Step #1: Remove the primary mirror.
Your telescope’s main mirror is housed in a cell that normally attaches to the tube with a few small screws. Before removing these, stick a small strip of masking tape to the mirror cell and tube to index it so that you can put it back together the same way. Sometimes the cell fits into the tube rather snugly, so use care.
Step #2: Make a mirror mask.
To do this, carefully place the mirror shiny side down on a clean sheet of paper and trace its outline with a pencil. Cut out the circle, then carefully fold it into quarters to find its exact centre. Make a hole there, about 1/10-inch across. Alternatively, you could measure the diameter of your mirror and use a compass (set to ½ the mirror’s diameter) to draw a circle on a blank piece of paper — the pinprick of the compass point defines the centre of the circle.
Step #3: Dot the centre of the mirror.
Gently lay the paper circle onto the face of the primary mirror so that its edge aligns with that of the mirror.
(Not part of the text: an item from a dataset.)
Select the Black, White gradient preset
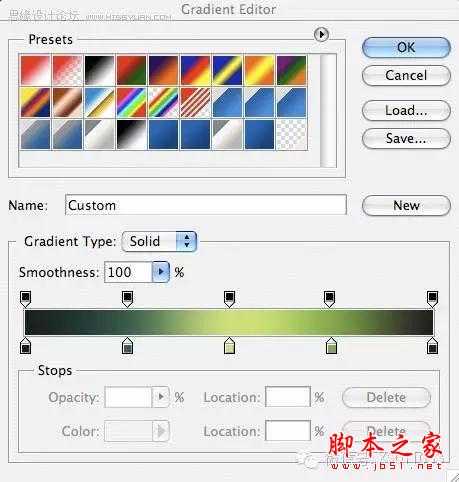Screen dimensions: 459x482 pyautogui.click(x=99, y=70)
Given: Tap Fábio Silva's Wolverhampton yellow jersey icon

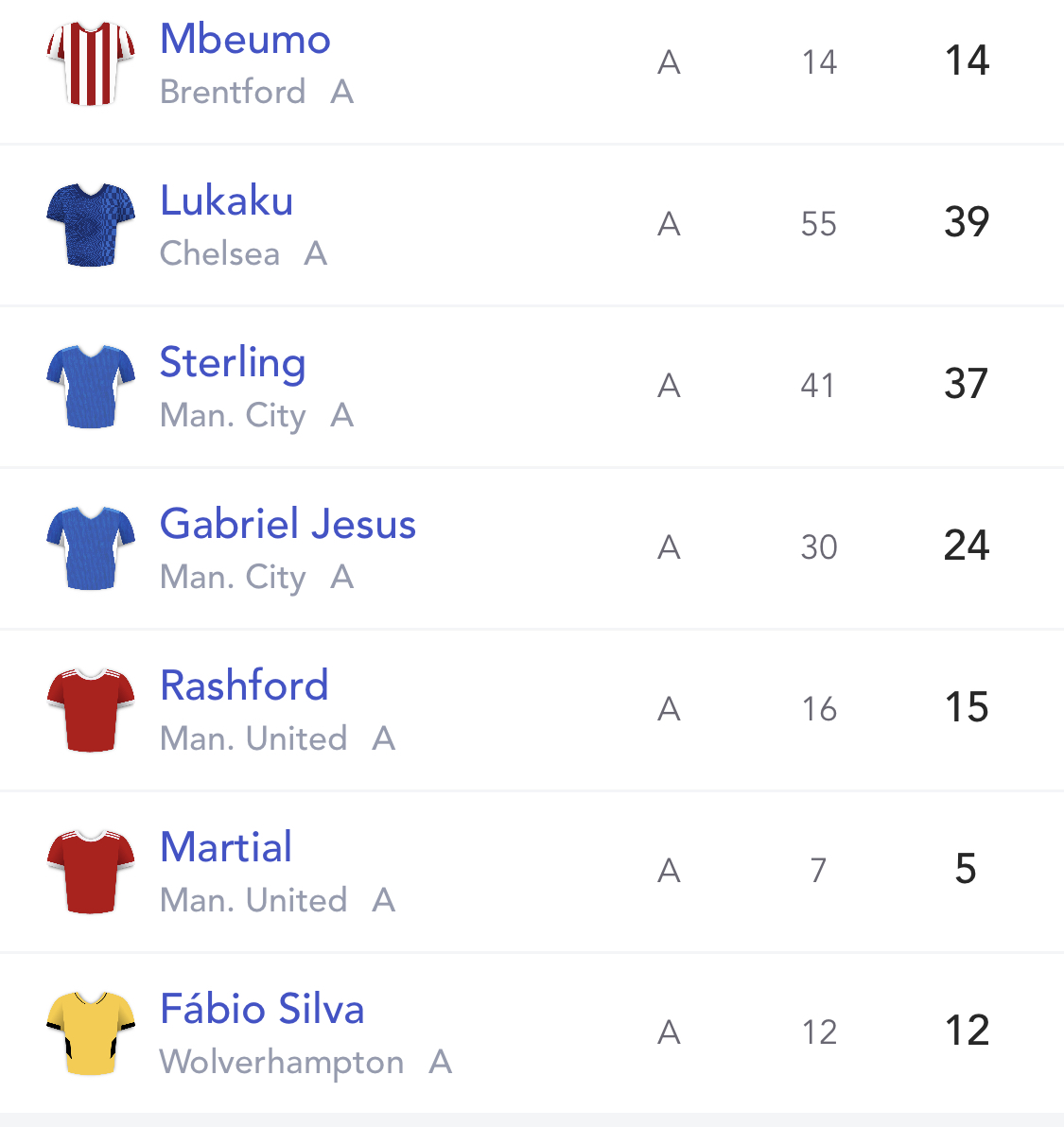Looking at the screenshot, I should click(x=91, y=1033).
Using a fine-tip permanent marker, make a mark on the mirror’s centre.
Step #4: Add the “doughnut.”
This step is necessary because seeing a tiny dot while looking in your scope’s focuser is very difficult — especially in the dark. Position a notebook-paper reinforcement ring (available at any stationary store) so that it’s concentric with your centre mark. Once the doughnut is in the right place, push down on it with the eraser end of a pencil to stick it down permanently. Since the doughnut hides in the shadow of the secondary mirror, it doesn’t affect the view.
Put the mirror back in the scope the same way it came out, and you’re done!